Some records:
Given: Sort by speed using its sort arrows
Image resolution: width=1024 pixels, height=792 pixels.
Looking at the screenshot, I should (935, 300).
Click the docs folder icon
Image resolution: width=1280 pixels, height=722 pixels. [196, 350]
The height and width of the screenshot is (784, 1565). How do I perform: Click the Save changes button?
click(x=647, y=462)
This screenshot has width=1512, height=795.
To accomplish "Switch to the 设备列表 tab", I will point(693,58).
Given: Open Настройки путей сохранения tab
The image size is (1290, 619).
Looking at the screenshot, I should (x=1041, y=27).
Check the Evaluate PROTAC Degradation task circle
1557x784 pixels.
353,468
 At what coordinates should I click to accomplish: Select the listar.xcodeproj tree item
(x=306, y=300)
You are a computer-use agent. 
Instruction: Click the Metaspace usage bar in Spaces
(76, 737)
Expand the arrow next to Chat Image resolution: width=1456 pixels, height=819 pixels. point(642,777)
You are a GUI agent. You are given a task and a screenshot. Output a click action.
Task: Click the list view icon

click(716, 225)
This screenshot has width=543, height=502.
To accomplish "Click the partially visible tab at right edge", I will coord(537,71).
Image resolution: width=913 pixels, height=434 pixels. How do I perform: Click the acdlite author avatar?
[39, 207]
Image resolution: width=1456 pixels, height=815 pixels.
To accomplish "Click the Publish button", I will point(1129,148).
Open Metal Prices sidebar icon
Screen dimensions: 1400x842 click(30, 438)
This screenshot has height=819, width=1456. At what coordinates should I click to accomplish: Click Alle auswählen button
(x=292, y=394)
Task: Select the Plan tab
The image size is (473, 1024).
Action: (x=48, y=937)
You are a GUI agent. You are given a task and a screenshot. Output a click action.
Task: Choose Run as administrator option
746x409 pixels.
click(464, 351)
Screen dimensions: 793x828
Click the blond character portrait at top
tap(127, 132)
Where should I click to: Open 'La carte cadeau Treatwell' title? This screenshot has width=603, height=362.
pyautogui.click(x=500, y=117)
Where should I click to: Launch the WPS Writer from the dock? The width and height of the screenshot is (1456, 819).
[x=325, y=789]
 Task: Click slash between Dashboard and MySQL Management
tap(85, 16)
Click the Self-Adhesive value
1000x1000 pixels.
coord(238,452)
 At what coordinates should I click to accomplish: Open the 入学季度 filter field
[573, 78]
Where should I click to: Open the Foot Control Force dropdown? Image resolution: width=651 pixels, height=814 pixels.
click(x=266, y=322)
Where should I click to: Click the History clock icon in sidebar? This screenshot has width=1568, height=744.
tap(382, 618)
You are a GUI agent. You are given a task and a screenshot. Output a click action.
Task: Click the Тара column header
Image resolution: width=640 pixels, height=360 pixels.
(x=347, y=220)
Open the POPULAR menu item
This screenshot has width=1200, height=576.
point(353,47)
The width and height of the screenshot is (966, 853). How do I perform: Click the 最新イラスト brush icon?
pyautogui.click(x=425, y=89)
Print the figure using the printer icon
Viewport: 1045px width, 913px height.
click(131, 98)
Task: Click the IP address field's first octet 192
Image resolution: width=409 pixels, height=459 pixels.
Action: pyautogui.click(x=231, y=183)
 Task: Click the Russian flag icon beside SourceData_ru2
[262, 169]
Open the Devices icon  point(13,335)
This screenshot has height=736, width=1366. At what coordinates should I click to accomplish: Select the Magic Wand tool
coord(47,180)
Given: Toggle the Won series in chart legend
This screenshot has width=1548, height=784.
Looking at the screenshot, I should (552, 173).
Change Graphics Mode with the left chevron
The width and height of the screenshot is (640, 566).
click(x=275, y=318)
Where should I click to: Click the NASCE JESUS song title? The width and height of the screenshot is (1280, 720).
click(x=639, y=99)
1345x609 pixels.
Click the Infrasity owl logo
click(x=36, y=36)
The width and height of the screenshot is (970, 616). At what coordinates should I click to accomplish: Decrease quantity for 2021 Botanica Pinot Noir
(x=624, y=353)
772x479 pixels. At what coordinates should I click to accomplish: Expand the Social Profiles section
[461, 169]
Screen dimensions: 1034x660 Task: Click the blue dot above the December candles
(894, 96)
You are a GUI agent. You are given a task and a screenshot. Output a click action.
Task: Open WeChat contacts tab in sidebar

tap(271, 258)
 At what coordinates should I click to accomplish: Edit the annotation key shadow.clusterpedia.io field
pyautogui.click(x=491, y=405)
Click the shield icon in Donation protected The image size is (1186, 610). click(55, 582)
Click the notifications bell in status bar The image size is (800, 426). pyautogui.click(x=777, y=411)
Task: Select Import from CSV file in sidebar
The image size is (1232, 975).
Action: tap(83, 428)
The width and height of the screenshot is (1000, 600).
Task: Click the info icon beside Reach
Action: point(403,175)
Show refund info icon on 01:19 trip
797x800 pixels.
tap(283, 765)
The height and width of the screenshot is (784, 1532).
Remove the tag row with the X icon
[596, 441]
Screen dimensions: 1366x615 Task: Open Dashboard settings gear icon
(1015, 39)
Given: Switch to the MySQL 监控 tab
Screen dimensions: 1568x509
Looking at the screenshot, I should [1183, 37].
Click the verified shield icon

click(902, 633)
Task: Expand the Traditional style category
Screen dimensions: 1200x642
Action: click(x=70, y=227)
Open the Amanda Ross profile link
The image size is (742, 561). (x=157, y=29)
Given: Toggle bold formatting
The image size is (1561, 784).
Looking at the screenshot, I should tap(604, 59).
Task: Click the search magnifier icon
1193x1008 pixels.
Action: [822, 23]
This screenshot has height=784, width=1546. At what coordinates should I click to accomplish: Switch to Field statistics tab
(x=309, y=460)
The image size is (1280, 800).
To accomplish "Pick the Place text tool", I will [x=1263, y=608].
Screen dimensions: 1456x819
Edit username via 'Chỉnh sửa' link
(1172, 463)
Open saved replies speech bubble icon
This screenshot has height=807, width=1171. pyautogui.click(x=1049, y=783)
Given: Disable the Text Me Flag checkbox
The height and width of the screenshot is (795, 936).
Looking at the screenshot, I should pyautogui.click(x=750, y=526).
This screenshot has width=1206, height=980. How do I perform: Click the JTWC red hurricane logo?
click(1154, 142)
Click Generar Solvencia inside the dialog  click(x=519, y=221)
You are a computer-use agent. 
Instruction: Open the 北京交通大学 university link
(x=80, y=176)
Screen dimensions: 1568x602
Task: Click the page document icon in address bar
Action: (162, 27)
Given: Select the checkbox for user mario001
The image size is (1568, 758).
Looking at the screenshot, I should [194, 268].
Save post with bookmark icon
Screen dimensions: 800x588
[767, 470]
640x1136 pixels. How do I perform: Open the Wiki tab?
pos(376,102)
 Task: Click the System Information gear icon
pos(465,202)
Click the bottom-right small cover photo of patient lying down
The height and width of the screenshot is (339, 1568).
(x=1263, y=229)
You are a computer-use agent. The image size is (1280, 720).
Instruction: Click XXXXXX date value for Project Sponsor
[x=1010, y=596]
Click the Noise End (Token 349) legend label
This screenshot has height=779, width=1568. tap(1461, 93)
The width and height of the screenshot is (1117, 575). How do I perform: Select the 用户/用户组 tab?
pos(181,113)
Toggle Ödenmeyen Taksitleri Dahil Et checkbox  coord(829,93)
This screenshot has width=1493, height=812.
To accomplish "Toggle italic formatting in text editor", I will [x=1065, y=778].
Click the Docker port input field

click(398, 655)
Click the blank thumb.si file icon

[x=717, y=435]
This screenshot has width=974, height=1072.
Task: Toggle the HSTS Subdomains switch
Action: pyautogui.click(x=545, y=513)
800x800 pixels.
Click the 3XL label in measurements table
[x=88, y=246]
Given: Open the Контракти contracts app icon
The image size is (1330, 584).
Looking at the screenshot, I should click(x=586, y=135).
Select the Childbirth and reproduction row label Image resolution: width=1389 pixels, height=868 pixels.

WORK TO BE COMPLETED: Rewrite all of the lines above as a JSON list of strings, one string per line, leaving out any blank lines.

COMPLETE ANSWER:
[
  "Given: Sort by speed using its sort arrows",
  "Image resolution: width=1024 pixels, height=792 pixels.",
  "Looking at the screenshot, I should (935, 300).",
  "Click the docs folder icon",
  "Image resolution: width=1280 pixels, height=722 pixels. [196, 350]",
  "The height and width of the screenshot is (784, 1565). How do I perform: Click the Save changes button?",
  "click(x=647, y=462)",
  "This screenshot has width=1512, height=795.",
  "To accomplish \"Switch to the 设备列表 tab\", I will point(693,58).",
  "Given: Open Настройки путей сохранения tab",
  "The image size is (1290, 619).",
  "Looking at the screenshot, I should (x=1041, y=27).",
  "Check the Evaluate PROTAC Degradation task circle",
  "1557x784 pixels.",
  "353,468",
  " At what coordinates should I click to accomplish: Select the listar.xcodeproj tree item",
  "(x=306, y=300)",
  "You are a computer-use agent. ",
  "Instruction: Click the Metaspace usage bar in Spaces",
  "(76, 737)",
  "Expand the arrow next to Chat Image resolution: width=1456 pixels, height=819 pixels. point(642,777)",
  "You are a GUI agent. You are given a task and a screenshot. Output a click action.",
  "Task: Click the list view icon",
  "click(716, 225)",
  "This screenshot has width=543, height=502.",
  "To accomplish \"Click the partially visible tab at right edge\", I will coord(537,71).",
  "Image resolution: width=913 pixels, height=434 pixels. How do I perform: Click the acdlite author avatar?",
  "[39, 207]",
  "Image resolution: width=1456 pixels, height=815 pixels.",
  "To accomplish \"Click the Publish button\", I will point(1129,148).",
  "Open Metal Prices sidebar icon",
  "Screen dimensions: 1400x842 click(30, 438)",
  "This screenshot has height=819, width=1456. At what coordinates should I click to accomplish: Click Alle auswählen button",
  "(x=292, y=394)",
  "Task: Select the Plan tab",
  "The image size is (473, 1024).",
  "Action: (x=48, y=937)",
  "You are a GUI agent. You are given a task and a screenshot. Output a click action.",
  "Task: Choose Run as administrator option",
  "746x409 pixels.",
  "click(464, 351)",
  "Screen dimensions: 793x828",
  "Click the blond character portrait at top",
  "tap(127, 132)",
  "Where should I click to: Open 'La carte cadeau Treatwell' title? This screenshot has width=603, height=362.",
  "pyautogui.click(x=500, y=117)",
  "Where should I click to: Launch the WPS Writer from the dock? The width and height of the screenshot is (1456, 819).",
  "[x=325, y=789]",
  " Task: Click slash between Dashboard and MySQL Management",
  "tap(85, 16)",
  "Click the Self-Adhesive value",
  "1000x1000 pixels.",
  "coord(238,452)",
  " At what coordinates should I click to accomplish: Open the 入学季度 filter field",
  "[573, 78]",
  "Where should I click to: Open the Foot Control Force dropdown? Image resolution: width=651 pixels, height=814 pixels.",
  "click(x=266, y=322)",
  "Where should I click to: Click the History clock icon in sidebar? This screenshot has width=1568, height=744.",
  "tap(382, 618)",
  "You are a GUI agent. You are given a task and a screenshot. Output a click action.",
  "Task: Click the Тара column header",
  "Image resolution: width=640 pixels, height=360 pixels.",
  "(x=347, y=220)",
  "Open the POPULAR menu item",
  "This screenshot has width=1200, height=576.",
  "point(353,47)",
  "The width and height of the screenshot is (966, 853). How do I perform: Click the 最新イラスト brush icon?",
  "pyautogui.click(x=425, y=89)",
  "Print the figure using the printer icon",
  "Viewport: 1045px width, 913px height.",
  "click(131, 98)",
  "Task: Click the IP address field's first octet 192",
  "Image resolution: width=409 pixels, height=459 pixels.",
  "Action: pyautogui.click(x=231, y=183)",
  " Task: Click the Russian flag icon beside SourceData_ru2",
  "[262, 169]",
  "Open the Devices icon  point(13,335)",
  "This screenshot has height=736, width=1366. At what coordinates should I click to accomplish: Select the Magic Wand tool",
  "coord(47,180)",
  "Given: Toggle the Won series in chart legend",
  "This screenshot has width=1548, height=784.",
  "Looking at the screenshot, I should (552, 173).",
  "Change Graphics Mode with the left chevron",
  "The width and height of the screenshot is (640, 566).",
  "click(x=275, y=318)",
  "Where should I click to: Click the NASCE JESUS song title? The width and height of the screenshot is (1280, 720).",
  "click(x=639, y=99)",
  "1345x609 pixels.",
  "Click the Infrasity owl logo",
  "click(x=36, y=36)",
  "The width and height of the screenshot is (970, 616). At what coordinates should I click to accomplish: Decrease quantity for 2021 Botanica Pinot Noir",
  "(x=624, y=353)",
  "772x479 pixels. At what coordinates should I click to accomplish: Expand the Social Profiles section",
  "[461, 169]",
  "Screen dimensions: 1034x660 Task: Click the blue dot above the December candles",
  "(894, 96)",
  "You are a GUI agent. You are given a task and a screenshot. Output a click action.",
  "Task: Open WeChat contacts tab in sidebar",
  "tap(271, 258)",
  " At what coordinates should I click to accomplish: Edit the annotation key shadow.clusterpedia.io field",
  "pyautogui.click(x=491, y=405)",
  "Click the shield icon in Donation protected The image size is (1186, 610). click(55, 582)",
  "Click the notifications bell in status bar The image size is (800, 426). pyautogui.click(x=777, y=411)",
  "Task: Select Import from CSV file in sidebar",
  "The image size is (1232, 975).",
  "Action: tap(83, 428)",
  "The width and height of the screenshot is (1000, 600).",
  "Task: Click the info icon beside Reach",
  "Action: point(403,175)",
  "Show refund info icon on 01:19 trip",
  "797x800 pixels.",
  "tap(283, 765)",
  "The height and width of the screenshot is (784, 1532).",
  "Remove the tag row with the X icon",
  "[596, 441]",
  "Screen dimensions: 1366x615 Task: Open Dashboard settings gear icon",
  "(1015, 39)",
  "Given: Switch to the MySQL 监控 tab",
  "Screen dimensions: 1568x509",
  "Looking at the screenshot, I should [1183, 37].",
  "Click the verified shield icon",
  "click(902, 633)",
  "Task: Expand the Traditional style category",
  "Screen dimensions: 1200x642",
  "Action: click(x=70, y=227)",
  "Open the Amanda Ross profile link",
  "The image size is (742, 561). (x=157, y=29)",
  "Given: Toggle bold formatting",
  "The image size is (1561, 784).",
  "Looking at the screenshot, I should tap(604, 59).",
  "Task: Click the search magnifier icon",
  "1193x1008 pixels.",
  "Action: [822, 23]",
  "This screenshot has height=784, width=1546. At what coordinates should I click to accomplish: Switch to Field statistics tab",
  "(x=309, y=460)",
  "The image size is (1280, 800).",
  "To accomplish \"Pick the Place text tool\", I will [x=1263, y=608].",
  "Screen dimensions: 1456x819",
  "Edit username via 'Chỉnh sửa' link",
  "(1172, 463)",
  "Open saved replies speech bubble icon",
  "This screenshot has height=807, width=1171. pyautogui.click(x=1049, y=783)",
  "Given: Disable the Text Me Flag checkbox",
  "The height and width of the screenshot is (795, 936).",
  "Looking at the screenshot, I should pyautogui.click(x=750, y=526).",
  "This screenshot has width=1206, height=980. How do I perform: Click the JTWC red hurricane logo?",
  "click(1154, 142)",
  "Click Generar Solvencia inside the dialog  click(x=519, y=221)",
  "You are a computer-use agent. ",
  "Instruction: Open the 北京交通大学 university link",
  "(x=80, y=176)",
  "Screen dimensions: 1568x602",
  "Task: Click the page document icon in address bar",
  "Action: (162, 27)",
  "Given: Select the checkbox for user mario001",
  "The image size is (1568, 758).",
  "Looking at the screenshot, I should [194, 268].",
  "Save post with bookmark icon",
  "Screen dimensions: 800x588",
  "[767, 470]",
  "640x1136 pixels. How do I perform: Open the Wiki tab?",
  "pos(376,102)",
  " Task: Click the System Information gear icon",
  "pos(465,202)",
  "Click the bottom-right small cover photo of patient lying down",
  "The height and width of the screenshot is (339, 1568).",
  "(x=1263, y=229)",
  "You are a computer-use agent. The image size is (1280, 720).",
  "Instruction: Click XXXXXX date value for Project Sponsor",
  "[x=1010, y=596]",
  "Click the Noise End (Token 349) legend label",
  "This screenshot has height=779, width=1568. tap(1461, 93)",
  "The width and height of the screenshot is (1117, 575). How do I perform: Select the 用户/用户组 tab?",
  "pos(181,113)",
  "Toggle Ödenmeyen Taksitleri Dahil Et checkbox  coord(829,93)",
  "This screenshot has width=1493, height=812.",
  "To accomplish \"Toggle italic formatting in text editor\", I will [x=1065, y=778].",
  "Click the Docker port input field",
  "click(398, 655)",
  "Click the blank thumb.si file icon",
  "[x=717, y=435]",
  "This screenshot has width=974, height=1072.",
  "Task: Toggle the HSTS Subdomains switch",
  "Action: pyautogui.click(x=545, y=513)",
  "800x800 pixels.",
  "Click the 3XL label in measurements table",
  "[x=88, y=246]",
  "Given: Open the Контракти contracts app icon",
  "The image size is (1330, 584).",
  "Looking at the screenshot, I should click(x=586, y=135).",
  "Select the Childbirth and reproduction row label Image resolution: width=1389 pixels, height=868 pixels."
]